→ **WHAT YOU NEED TO DO**:
Would you work out how many lines below include the word "will"? Only that number is wanted.
******
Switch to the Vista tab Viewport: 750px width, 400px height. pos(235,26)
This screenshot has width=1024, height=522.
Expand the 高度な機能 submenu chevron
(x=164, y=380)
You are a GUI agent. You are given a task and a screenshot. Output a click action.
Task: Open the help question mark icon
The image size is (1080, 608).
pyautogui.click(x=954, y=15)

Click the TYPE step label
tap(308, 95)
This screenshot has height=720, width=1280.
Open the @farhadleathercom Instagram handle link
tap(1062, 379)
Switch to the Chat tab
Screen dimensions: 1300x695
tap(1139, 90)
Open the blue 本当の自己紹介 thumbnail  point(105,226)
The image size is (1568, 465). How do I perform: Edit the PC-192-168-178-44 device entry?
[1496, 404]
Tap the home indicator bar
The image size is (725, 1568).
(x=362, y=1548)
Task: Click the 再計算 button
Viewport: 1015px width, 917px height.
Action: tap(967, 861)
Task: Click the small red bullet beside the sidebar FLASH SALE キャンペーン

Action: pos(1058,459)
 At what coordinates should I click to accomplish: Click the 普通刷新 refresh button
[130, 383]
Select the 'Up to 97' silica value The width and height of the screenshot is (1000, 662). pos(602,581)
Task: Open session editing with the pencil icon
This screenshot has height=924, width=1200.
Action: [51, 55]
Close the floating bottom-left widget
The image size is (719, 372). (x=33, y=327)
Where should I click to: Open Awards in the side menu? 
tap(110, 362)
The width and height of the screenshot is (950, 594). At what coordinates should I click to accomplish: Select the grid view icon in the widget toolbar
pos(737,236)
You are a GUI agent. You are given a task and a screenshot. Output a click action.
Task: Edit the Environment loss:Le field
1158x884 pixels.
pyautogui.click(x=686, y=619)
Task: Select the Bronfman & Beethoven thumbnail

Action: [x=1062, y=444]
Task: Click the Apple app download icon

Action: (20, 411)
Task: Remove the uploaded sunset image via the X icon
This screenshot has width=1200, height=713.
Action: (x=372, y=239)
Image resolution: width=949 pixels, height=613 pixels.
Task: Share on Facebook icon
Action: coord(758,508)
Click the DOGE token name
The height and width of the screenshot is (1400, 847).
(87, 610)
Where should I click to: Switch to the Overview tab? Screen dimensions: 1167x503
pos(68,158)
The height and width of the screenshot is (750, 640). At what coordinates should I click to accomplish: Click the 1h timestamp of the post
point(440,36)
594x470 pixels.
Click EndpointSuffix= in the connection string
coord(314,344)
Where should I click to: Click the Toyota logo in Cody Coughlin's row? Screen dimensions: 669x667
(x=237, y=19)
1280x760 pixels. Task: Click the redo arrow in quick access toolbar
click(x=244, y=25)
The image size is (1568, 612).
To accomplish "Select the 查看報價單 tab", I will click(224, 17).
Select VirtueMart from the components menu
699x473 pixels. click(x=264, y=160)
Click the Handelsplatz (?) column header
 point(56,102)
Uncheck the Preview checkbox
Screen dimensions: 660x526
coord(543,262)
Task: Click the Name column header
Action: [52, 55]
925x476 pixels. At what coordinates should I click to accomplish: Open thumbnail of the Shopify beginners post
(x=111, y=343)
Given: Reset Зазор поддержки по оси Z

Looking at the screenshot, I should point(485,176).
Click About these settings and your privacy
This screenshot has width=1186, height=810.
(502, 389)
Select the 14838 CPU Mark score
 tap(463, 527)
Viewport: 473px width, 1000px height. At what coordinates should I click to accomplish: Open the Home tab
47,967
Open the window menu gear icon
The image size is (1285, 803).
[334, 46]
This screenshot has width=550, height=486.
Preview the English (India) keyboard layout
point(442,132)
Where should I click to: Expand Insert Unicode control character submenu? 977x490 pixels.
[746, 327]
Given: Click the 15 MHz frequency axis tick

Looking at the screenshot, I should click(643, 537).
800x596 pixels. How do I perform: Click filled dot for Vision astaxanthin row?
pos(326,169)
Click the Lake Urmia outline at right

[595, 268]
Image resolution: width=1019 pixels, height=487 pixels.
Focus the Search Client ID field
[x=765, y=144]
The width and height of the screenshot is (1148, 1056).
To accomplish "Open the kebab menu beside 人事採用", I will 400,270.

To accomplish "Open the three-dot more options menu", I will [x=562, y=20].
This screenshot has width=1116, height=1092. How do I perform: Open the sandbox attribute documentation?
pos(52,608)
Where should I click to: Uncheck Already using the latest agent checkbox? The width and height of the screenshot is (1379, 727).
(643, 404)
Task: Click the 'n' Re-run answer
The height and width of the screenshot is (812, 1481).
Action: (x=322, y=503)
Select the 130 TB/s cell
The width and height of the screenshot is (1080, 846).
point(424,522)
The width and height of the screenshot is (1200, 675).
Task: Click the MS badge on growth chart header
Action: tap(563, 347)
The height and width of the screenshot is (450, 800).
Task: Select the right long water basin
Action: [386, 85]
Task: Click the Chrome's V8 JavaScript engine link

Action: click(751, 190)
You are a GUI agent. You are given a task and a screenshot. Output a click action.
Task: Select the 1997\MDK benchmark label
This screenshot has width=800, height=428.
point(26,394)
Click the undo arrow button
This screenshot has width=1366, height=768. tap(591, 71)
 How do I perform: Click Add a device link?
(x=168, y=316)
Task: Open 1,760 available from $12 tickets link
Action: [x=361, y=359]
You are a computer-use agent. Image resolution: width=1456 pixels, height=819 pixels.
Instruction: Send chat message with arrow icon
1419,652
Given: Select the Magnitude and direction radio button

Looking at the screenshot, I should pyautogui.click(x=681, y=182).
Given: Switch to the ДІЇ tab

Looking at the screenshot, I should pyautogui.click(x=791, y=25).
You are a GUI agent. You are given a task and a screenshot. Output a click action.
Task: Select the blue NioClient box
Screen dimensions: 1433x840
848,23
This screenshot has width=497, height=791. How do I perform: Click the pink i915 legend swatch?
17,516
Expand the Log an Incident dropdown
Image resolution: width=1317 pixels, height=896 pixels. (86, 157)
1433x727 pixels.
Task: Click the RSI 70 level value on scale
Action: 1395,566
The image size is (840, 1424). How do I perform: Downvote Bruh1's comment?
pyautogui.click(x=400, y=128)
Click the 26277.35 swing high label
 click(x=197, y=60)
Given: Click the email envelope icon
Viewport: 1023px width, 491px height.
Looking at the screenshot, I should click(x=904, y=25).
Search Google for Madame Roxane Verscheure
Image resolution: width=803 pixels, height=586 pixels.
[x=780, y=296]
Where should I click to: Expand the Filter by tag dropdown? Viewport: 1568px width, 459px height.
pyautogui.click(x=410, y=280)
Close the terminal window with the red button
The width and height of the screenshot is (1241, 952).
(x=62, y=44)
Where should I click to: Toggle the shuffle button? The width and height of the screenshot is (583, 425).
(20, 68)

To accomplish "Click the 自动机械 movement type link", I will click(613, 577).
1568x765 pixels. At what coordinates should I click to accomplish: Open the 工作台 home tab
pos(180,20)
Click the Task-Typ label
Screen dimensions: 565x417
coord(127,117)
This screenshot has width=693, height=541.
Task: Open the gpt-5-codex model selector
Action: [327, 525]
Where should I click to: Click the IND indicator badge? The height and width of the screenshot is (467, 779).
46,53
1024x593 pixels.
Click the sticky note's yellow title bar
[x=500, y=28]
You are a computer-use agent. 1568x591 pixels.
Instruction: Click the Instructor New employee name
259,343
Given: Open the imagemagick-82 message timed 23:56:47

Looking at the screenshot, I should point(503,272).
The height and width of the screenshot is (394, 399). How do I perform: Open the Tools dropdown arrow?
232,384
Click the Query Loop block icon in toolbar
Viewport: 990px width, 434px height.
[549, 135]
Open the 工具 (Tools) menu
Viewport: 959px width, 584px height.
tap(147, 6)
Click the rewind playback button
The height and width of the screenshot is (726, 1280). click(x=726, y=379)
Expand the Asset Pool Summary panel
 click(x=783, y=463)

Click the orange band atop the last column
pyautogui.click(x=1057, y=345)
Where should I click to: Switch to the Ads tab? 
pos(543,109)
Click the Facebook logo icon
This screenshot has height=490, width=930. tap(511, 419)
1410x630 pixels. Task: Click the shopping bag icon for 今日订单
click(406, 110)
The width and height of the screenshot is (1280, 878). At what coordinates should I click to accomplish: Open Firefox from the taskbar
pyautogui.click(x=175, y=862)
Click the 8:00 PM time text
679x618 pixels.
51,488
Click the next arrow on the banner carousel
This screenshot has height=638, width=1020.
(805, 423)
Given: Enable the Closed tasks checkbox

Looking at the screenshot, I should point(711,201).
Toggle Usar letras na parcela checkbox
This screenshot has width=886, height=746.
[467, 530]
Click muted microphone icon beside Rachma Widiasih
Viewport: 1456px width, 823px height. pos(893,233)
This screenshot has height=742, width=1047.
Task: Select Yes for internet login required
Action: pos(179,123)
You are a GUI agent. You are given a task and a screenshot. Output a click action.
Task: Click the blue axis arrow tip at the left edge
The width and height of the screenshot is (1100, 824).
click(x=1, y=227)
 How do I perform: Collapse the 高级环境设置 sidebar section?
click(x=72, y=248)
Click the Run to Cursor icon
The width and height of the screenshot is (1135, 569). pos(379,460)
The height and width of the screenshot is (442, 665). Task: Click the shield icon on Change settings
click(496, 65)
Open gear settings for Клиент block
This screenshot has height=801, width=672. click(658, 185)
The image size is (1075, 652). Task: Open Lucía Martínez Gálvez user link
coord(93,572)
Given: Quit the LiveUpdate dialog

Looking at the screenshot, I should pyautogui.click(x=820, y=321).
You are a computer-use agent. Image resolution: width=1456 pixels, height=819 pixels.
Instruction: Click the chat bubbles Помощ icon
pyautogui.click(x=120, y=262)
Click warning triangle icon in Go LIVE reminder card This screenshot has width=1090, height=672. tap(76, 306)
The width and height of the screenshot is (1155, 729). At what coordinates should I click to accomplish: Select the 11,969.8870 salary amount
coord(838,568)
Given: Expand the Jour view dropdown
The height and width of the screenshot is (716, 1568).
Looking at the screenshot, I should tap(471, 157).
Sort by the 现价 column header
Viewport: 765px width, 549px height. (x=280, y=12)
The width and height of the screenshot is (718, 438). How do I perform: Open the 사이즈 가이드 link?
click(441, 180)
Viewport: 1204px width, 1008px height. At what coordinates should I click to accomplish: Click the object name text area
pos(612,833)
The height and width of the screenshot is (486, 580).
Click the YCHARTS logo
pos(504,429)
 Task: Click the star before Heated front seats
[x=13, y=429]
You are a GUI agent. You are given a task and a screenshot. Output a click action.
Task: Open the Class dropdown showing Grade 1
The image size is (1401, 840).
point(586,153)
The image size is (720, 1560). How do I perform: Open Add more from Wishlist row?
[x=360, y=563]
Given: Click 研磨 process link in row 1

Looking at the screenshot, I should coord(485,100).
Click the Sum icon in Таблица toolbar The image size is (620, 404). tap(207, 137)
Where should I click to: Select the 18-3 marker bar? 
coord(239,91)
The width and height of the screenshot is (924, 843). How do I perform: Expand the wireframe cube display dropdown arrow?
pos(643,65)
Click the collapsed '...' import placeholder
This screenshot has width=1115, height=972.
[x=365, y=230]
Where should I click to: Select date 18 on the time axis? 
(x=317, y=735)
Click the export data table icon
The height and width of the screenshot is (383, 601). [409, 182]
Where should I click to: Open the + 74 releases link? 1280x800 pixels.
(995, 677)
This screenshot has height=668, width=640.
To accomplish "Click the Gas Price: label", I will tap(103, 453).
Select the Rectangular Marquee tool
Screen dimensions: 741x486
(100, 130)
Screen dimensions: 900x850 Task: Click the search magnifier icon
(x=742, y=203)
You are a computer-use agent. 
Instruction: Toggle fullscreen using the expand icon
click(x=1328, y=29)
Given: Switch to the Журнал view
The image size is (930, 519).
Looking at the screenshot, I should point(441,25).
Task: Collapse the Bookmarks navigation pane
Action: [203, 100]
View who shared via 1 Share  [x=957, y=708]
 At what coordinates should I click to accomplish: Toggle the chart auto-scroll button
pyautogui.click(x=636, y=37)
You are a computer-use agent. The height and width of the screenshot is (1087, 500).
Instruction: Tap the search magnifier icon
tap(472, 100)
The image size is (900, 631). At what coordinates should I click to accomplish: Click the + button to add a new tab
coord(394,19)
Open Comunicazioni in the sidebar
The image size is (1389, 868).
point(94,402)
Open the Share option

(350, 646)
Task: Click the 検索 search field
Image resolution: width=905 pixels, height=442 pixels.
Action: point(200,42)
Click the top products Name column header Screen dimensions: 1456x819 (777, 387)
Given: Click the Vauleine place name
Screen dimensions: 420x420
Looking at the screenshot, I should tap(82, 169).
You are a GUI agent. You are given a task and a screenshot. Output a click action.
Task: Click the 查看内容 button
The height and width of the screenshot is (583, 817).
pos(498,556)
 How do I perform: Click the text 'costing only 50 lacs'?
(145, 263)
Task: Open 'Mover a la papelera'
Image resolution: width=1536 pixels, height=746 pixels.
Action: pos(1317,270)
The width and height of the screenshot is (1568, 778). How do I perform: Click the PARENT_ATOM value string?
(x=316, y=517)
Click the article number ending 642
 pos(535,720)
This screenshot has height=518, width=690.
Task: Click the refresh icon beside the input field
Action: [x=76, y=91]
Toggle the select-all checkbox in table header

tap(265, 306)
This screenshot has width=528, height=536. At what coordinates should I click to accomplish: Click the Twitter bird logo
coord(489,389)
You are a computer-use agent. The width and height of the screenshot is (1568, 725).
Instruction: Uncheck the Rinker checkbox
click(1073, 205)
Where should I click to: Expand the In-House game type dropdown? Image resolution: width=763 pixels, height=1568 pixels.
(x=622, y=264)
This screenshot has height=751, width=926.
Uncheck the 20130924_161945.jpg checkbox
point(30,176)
******
→ **SOLUTION FOR THIS EXERCISE**:
5